Havacılığa olan sevdası eğitiminin erkenden bitmesini sağlarken onun içerisinde havacılığa olan merakı daha da kabarmaktadır. Eğitimden sonra ise vatan görevini yapmak için gittiği Kafkas cephesinde ise zorlu şartlara göğüs germesini bilmiştir. Düşmanları tarafından "Kara tehlike" olarak bilenen Vecihi, Ruslara esir düşse de cesaretini hiçbir zaman yitirmez, onun lugatında teslim olmak diye bir fiil yoktu. Esir zamanlarında vatanına geri dönmek için çabalarını okurken zor şartlarda olsa da umudunu asla yitirmediğini yüreğimde hissettim. Çünkü o vatan sevgisini göklere çıkaran bir kahramandır.
"Erken kararlar vermek sizi yanlış yerlere sürükleyebilir Vecihi Bey. Böyle durumlarda soru sormak ve anlamaya çalışmak en hakiki yoldur."
Yurduna döndüğünde ise Birinci Dünya Savaşı'nın mağlubiyet izleri her yerdeydi. Aşık olduğu vatanının işgal altında kalmasına seyirci kalamayacağını biliyordu, sarayı destekleyen kişilerin kendisine vatan haini olarak görmesini önemsemeden Anadolu'ya gitmenin yollarını arayıp buldu.
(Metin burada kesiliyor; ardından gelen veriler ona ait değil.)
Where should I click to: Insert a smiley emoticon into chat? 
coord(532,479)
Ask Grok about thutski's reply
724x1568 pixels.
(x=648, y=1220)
Vatan aşkını yüreğinde hissedip, göklerde kendisine verilen tayyareyi ve bombaları en iyi şekilde kullanan Kurtuluş Savaşı'nın kaderine yön veren kahramanlardan birisi Vecihi Hürkuş.
Özgürce tayyaresi ile bir kuş gibi havada uçan Vecihi Hürkuş'u savaştan sonra unutulmaya mahkum edilmesi ve sessiz sedasız ölüme uğurlanması içimi parçaladı. Orhan Bahtiyar'a bu önemli milli kahramanımızı bizlere yeniden hatırlattığı için teşekkürü borç bilirim.
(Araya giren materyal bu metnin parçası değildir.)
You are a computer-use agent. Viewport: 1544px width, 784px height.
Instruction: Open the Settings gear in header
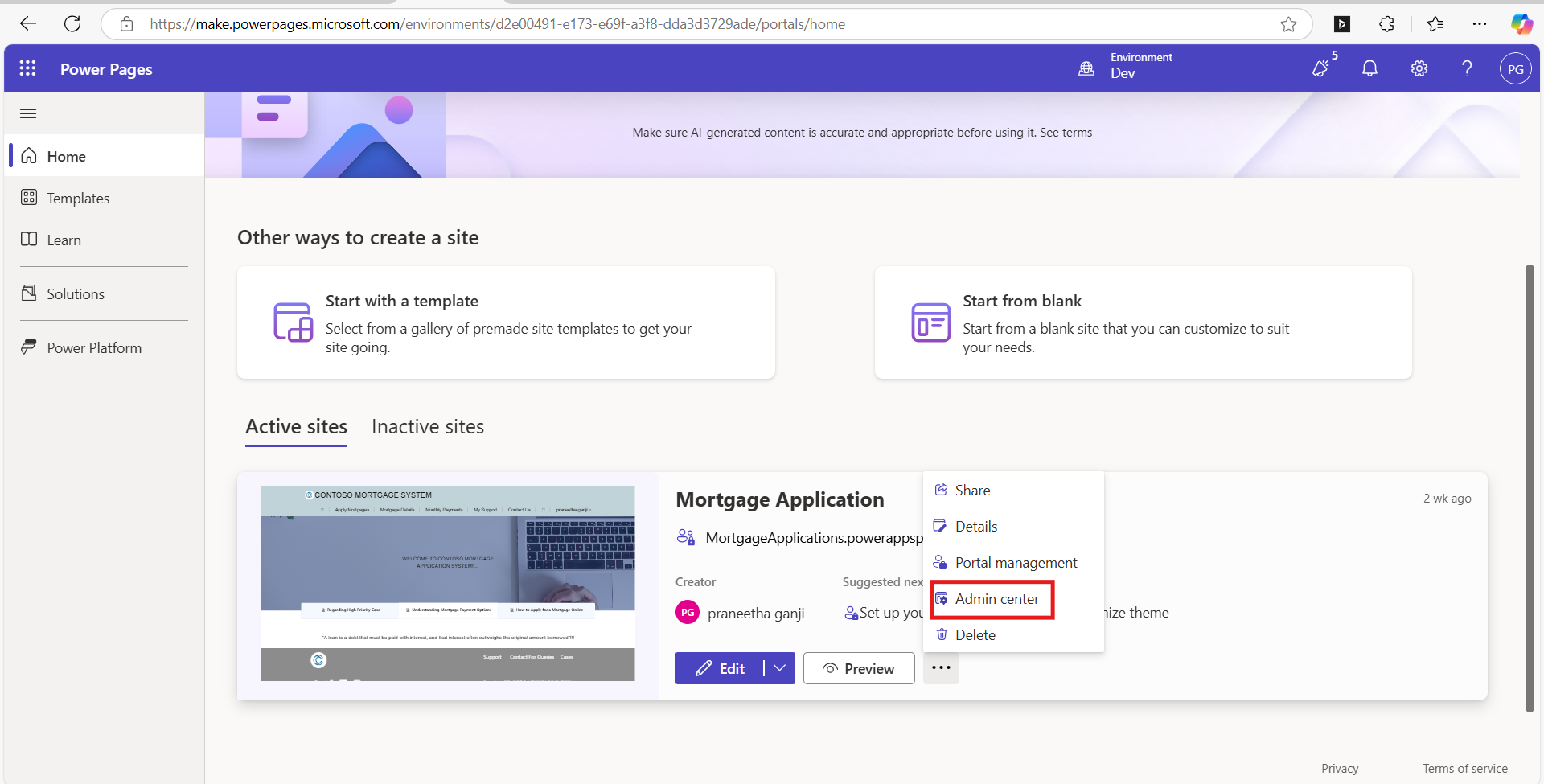1419,68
Orhan Bahtiyar kendisine has akıcı kalemi ile okuyucuyu Vecihi Hürkuş'in yanına götürüyor. Yaşanan her bir olayı detaylıca anlatması sayesinde sanki bir belgesel veya bir film izliyormuşum gibi hissettim. Özellikle yapılan betimlemeler ile Kurtuluş Savaşı ve Birinci Dünya Savaşı dönemindeki halkı ve coğrafyaları gözümde canladırdım. Yazarın derinlemesine araştırma yaparak bu eseri oluşturduğunu okuduğum her bir cümle ile yeniden fark ettim.
Bu eserin mutlaka herkes tarafından okunması gerektiğini düşünüyorum. O dönemin şartlarını, Cumhuriyet mücadelesinin öneminin ruhumuzda hissederek sayfaların arasına özgür bir kuş gibi gökyüzünde havalanarak yolculuk yapmalısınız.